Each column is analyzed based on its type:

- **Numeric** — Mean, variance, skewness, kurtosis, quantiles, histogram, outlier detection (IQR, MAD, z-score), correlations
- **Categorical** — Top values, distinct count, entropy, Gini impurity, string length statistics
- **DateTime** — Temporal range, hour/day/month distributions, monotonicity detection
- **Boolean** — True/false ratios, entropy, balance score

Plus dataset-level metrics: row/column counts, memory usage, missing value percentages, and duplicate row estimates.

## Streaming Large Datasets

Process datasets larger than RAM by passing a generator:

```python
import pandas as pd
from pysuricata import profile

def read_in_chunks():
    for i in range(100):
        yield pd.read_parquet(f"data/part-{i}.parquet")

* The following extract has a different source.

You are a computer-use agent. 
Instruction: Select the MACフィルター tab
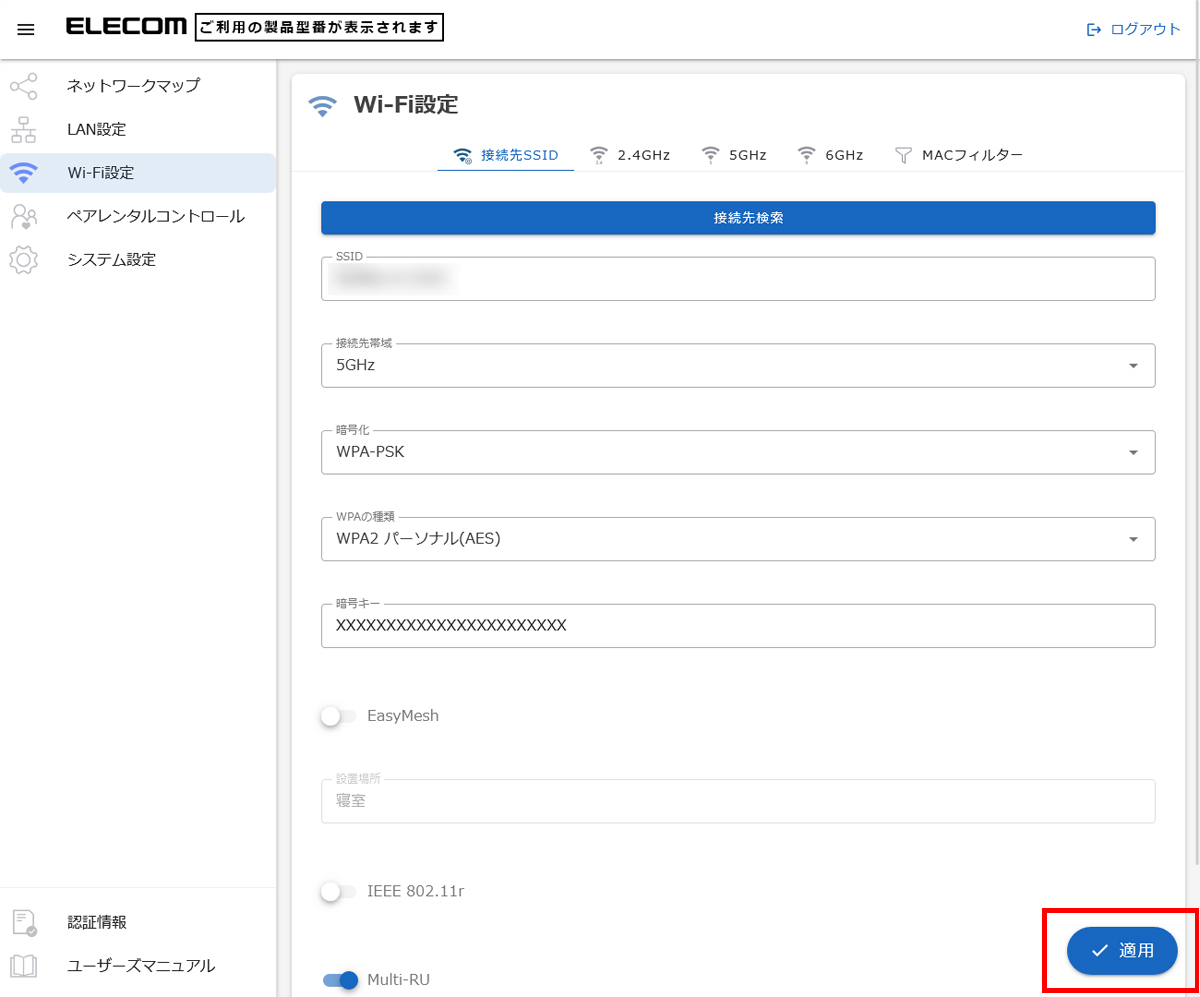coord(959,155)
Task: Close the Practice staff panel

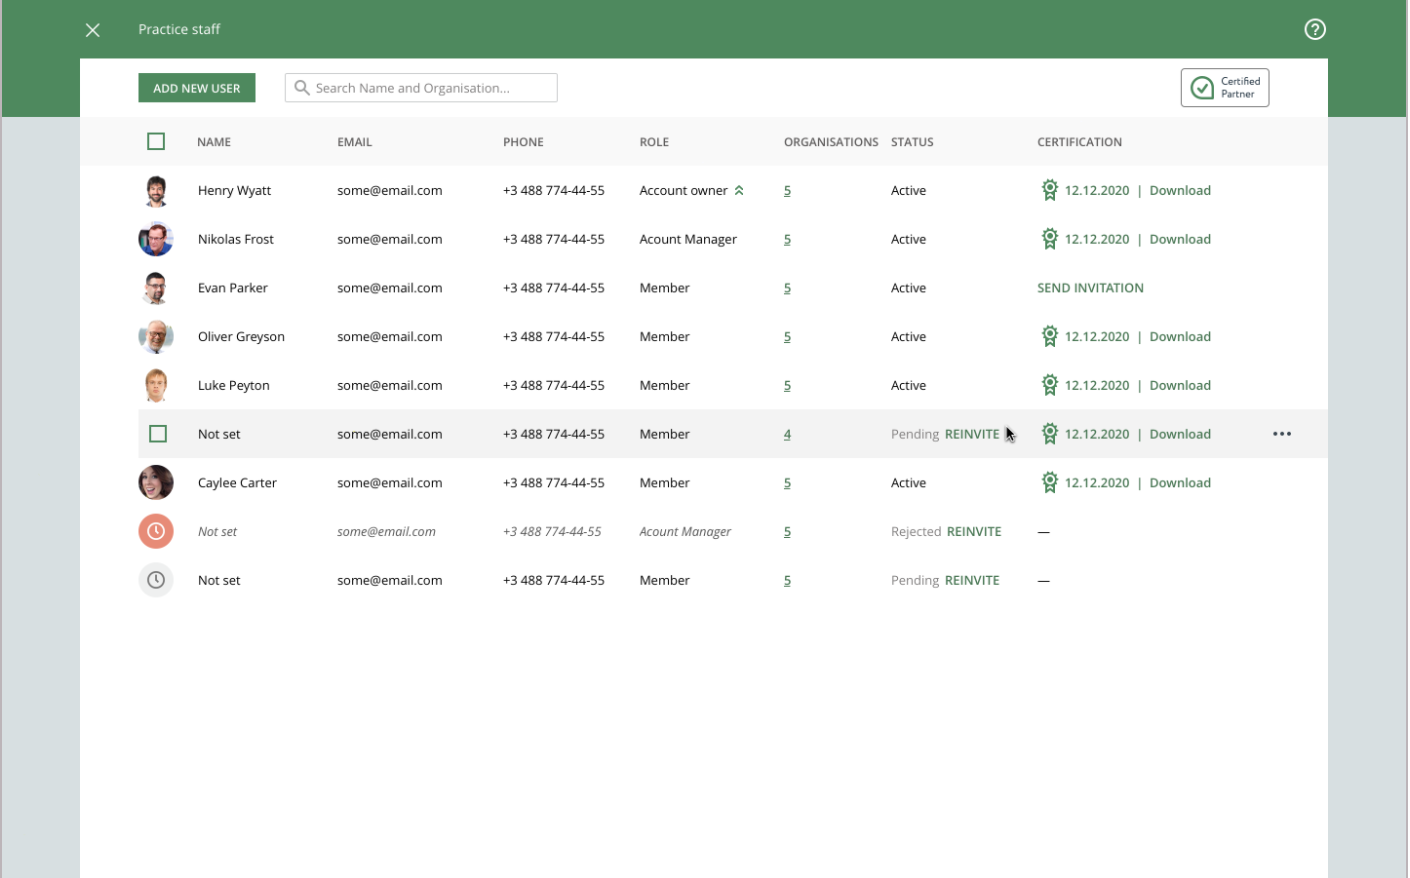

report = profile(read_in_chunks())
report.save_html("large_report.html")
```

## Statistics Only (No HTML)

Use `summarize()` for CI/CD quality checks:

```python
from pysuricata import summarize

stats = summarize(df)

assert stats["dataset"]["missing_cells_pct"] < 5.0
assert stats["dataset"]["duplicate_rows_pct_est"] < 1.0

print(f"Mean age: {stats['columns']['age']['mean']:.1f}")
```

## Configuration

```python
from pysuricata import profile, ReportConfig

config = ReportConfig()
config.compute.chunk_size = 250_000
config.compute.random_seed = 42
config.compute.compute_correlations = True
config.compute.corr_threshold = 0.5
config.render.title = "My Analysis"

report = profile(df, config=config)
```

See the [Configuration Guide](https://alvarodiez20.github.io/pysuricata/configuration/) for all options.

## CLI

```bash
# Generate HTML report
pysuricata profile data.csv --output report.html

# Get JSON statistics
pysuricata summarize data.csv
```

## Documentation

- [Quick Start](https://alvarodiez20.github.io/pysuricata/quickstart/)
- [User Guide](https://alvarodiez20.github.io/pysuricata/usage/)
- [Configuration](https://alvarodiez20.github.io/pysuricata/configuration/)
- [API Reference](https://alvarodiez20.github.io/pysuricata/api/)
- [Statistical Methods](https://alvarodiez20.github.io/pysuricata/stats/overview/)
- [Examples](https://alvarodiez20.github.io/pysuricata/examples/)

## Contributing

Contributions are welcome. See the [Contributing Guide](https://alvarodiez20.github.io/pysuricata/contributing/).

```bash
git clone https://github.com/alvarodiez20/pysuricata.git
cd pysuricata
uv sync --dev
uv run pytest
```

## License

MIT License. See [LICENSE](LICENSE) for details.

## Acknowledgments

Built using algorithms from:

- Welford, B.P. (1962) — Streaming moments
- Pébay, P. (2008) — Parallel merging of moments
- Bar-Yossef, Z. et al. (2002) — KMV distinct count estimation
- Misra, J. & Gries, D. (1982) — Streaming heavy hitters

Named after **suricatas (meerkats)** — small, vigilant animals that work cooperatively and thrive in harsh environments with limited resources.